Quick Note: Packaging Components (Containerization)

You might be wondering: How does this Python function turn into something Kubeflow can actually run?

Kubeflow automatically packages these components into containers behind the scenes, but when you’re building custom components, you sometimes want to manually containerize and push them.

The minimal way I do it:

  1. Write a Dockerfile
    (You’ll almost never need this unless doing something very custom.)
FROM python:3.9-slim
RUN pip install pandas scikit-learn
COPY preprocess.py /preprocess.py
ENTRYPOINT ["python", "/preprocess.py"]

2. Build and Push to a Registry

docker build -t gcr.io/your-project-id/preprocess-component:latest .
docker push gcr.io/your-project-id/preprocess-component:latest

But again, if you stick to @component the way I showed you above, Kubeflow Pipelines will handle this for you under the hood when you compile the pipeline.

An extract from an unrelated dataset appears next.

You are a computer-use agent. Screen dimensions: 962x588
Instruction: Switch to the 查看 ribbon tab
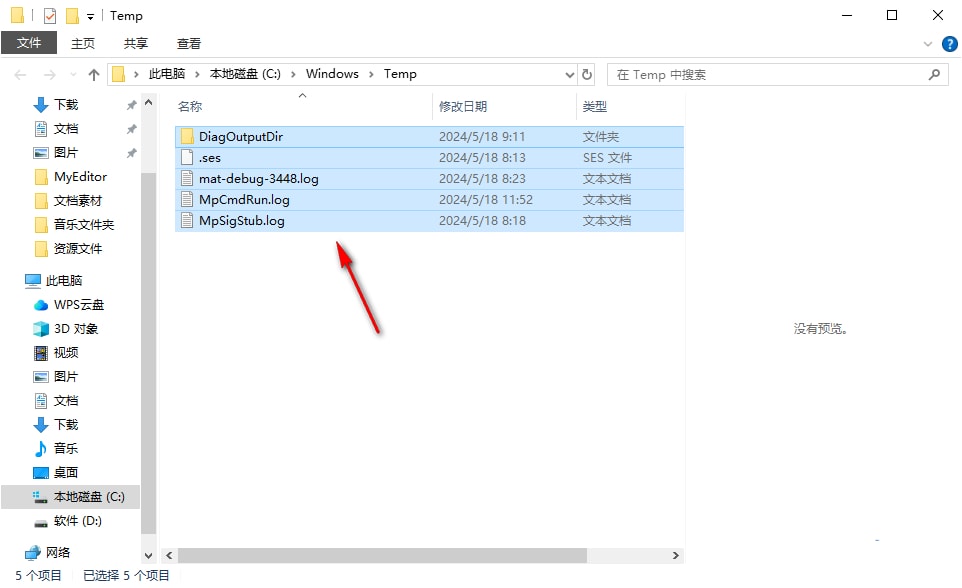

Example 2: Training Component

Here’s a minimal but real model training step I often use:

@component(
    base_image="python:3.9",
    packages_to_install=["pandas", "scikit-learn", "joblib"]
)
def train_op(input_path: str, model_output_path: str):
    import pandas as pd
    from sklearn.linear_model import LogisticRegression
    import joblib

    # Load preprocessed data
    df = pd.read_csv(input_path)
    X = df.drop("target", axis=1)
    y = df["target"]

    # Train the model
    model = LogisticRegression()
    model.fit(X, y)

    # Save the model
    joblib.dump(model, model_output_path)

Here’s the deal:

When you write Kubeflow components, treat them like LEGO blocks, not like glued-together junk.

If you:

  • Avoid hardcoding: Always pass paths/params explicitly.
  • Handle exceptions: Add try/except blocks if your code might fail on weird input.
  • Write clean imports: Import libraries inside the component functions (not globally) to make packaging easier.

Then your pipelines will be 10x easier to maintain when business needs inevitably shift.


6. Building the Pipeline (Code Section 2)

“A good pipeline isn’t just a bunch of tasks strung together — it’s a living map of your ML system.”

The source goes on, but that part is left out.